Yugoslavia was ranked second worst out of 90 countries in Transparency International's 2000 Corruption Perceptions Index, and corruption remains a serious obstacle to foreign investment and loans. Meanwhile, the new government of Serbia has come under increasing pressure from all sides to bring the former ruling class to justice. Milosevic himself is now under investigation for alleged fraud, embezzlement of state funds and murder.
Transparency International's new Serbian chapter, which has grown out of the European Movement in Serbia, a local non-governmental organisation, was already working on anti-corruption programmes during the Milosevic regime. Just weeks after Milosevic was ousted, the group began an anti-corruption programme in the cities of Nis, Kikinda, and Cukarica to improve the functioning of municipal services and to introduce professional budgeting and public procurement procedures, which will be so essential to Serbia's democratic transition.
Transparency International Serbia will continue its anti-corruption efforts at the municipal level. The new chapter has also been asked by the government to assist in the drafting of a national anti-corruption programme.

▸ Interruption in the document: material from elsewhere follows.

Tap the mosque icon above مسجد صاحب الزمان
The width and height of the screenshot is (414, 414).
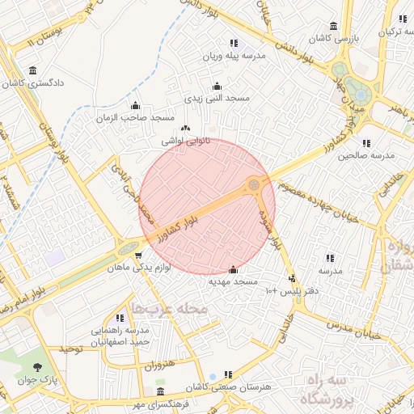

Transparency International has chapters in more than 75 countries, and its activities are growing rapidly in south-eastern Europe. On 23 February, a new chapter was launched in Bosnia and Herzegovina. In December 2000, Transparency International Bulgaria monitored the public auction of the second GSM mobile phone license, an auction considered to have been the most transparent public bidding process in the region. TI Croatia is working with the Ministry of Justice on the draft of a conflict of interest law and a countrywide anti-corruption programme.